◆ **What you should do**: Can you find the lines of the listing that include "axis" and copy every one?

◆ **Records provided**:
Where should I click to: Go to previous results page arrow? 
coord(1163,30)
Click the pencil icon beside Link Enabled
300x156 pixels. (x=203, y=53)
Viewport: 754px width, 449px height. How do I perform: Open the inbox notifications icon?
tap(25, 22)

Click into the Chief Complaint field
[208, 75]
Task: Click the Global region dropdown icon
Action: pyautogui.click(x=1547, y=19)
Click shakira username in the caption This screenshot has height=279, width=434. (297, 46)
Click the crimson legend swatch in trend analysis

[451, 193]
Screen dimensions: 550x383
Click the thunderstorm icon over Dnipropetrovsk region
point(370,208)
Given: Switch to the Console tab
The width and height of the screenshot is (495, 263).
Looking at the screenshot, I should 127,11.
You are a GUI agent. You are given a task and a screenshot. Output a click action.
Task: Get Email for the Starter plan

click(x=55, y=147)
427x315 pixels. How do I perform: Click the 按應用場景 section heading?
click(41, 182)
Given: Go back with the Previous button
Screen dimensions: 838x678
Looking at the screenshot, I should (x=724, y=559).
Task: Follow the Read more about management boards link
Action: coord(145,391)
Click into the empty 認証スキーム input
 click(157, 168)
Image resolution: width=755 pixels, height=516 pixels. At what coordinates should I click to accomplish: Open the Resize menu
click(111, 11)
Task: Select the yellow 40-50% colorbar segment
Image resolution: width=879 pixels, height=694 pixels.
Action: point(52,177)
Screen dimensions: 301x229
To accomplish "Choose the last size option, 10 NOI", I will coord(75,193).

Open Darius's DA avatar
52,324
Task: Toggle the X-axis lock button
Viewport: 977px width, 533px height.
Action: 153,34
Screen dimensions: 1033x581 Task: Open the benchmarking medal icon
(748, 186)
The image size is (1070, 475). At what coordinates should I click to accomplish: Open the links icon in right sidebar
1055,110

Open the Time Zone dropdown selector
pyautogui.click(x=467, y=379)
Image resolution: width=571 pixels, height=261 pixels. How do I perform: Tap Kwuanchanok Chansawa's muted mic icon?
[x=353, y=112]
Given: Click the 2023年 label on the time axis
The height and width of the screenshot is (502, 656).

◆ **Result**:
Task: Toggle the X-axis lock button
Given: Click the 2023年 label on the time axis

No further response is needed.